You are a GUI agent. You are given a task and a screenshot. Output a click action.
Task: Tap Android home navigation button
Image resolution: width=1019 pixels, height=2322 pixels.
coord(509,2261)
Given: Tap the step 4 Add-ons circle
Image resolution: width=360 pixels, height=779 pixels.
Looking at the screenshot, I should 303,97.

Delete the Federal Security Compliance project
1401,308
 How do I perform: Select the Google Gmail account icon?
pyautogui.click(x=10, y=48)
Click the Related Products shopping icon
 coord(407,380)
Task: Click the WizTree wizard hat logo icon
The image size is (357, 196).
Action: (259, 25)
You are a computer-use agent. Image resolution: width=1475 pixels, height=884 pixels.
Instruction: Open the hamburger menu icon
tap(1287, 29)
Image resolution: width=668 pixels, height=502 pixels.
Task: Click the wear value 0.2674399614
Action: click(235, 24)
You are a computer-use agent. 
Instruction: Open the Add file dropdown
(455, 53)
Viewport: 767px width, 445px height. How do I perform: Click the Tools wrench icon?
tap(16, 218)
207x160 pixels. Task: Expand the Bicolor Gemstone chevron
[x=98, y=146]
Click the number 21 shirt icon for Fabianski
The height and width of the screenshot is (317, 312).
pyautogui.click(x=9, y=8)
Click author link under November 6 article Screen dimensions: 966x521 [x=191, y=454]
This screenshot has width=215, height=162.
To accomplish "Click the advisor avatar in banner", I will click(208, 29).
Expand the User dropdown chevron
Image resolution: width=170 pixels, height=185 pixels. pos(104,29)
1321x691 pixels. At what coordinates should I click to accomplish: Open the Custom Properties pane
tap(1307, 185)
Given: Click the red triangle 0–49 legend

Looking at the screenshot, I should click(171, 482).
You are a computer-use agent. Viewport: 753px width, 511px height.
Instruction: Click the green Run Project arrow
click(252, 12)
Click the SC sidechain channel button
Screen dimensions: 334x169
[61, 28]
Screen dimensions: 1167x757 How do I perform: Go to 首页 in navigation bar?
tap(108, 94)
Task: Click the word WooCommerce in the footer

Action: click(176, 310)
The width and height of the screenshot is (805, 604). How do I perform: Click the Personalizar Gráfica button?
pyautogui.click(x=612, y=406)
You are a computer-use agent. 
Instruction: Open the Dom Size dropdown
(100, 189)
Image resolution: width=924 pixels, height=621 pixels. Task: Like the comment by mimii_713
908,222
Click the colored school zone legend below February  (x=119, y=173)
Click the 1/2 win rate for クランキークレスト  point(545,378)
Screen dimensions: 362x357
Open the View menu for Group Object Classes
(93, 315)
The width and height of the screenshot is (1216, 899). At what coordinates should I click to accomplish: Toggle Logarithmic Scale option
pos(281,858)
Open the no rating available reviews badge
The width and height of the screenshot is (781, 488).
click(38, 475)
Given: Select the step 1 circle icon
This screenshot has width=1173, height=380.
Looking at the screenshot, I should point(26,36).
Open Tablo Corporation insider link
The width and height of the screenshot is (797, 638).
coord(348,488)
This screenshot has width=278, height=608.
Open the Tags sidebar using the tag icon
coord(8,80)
=======
## TRY IT
Which lines of the data contain the string "agent"? Copy each of them.

## WORKED SOLUTION
You are a GUI agent. You are given a task and a screenshot. Output a click action.
You are a computer-use agent. Image resolution: width=1475 pixels, height=884 pixels.
You are a computer-use agent. 
You are a computer-use agent. Viewport: 753px width, 511px height.
You are a computer-use agent. 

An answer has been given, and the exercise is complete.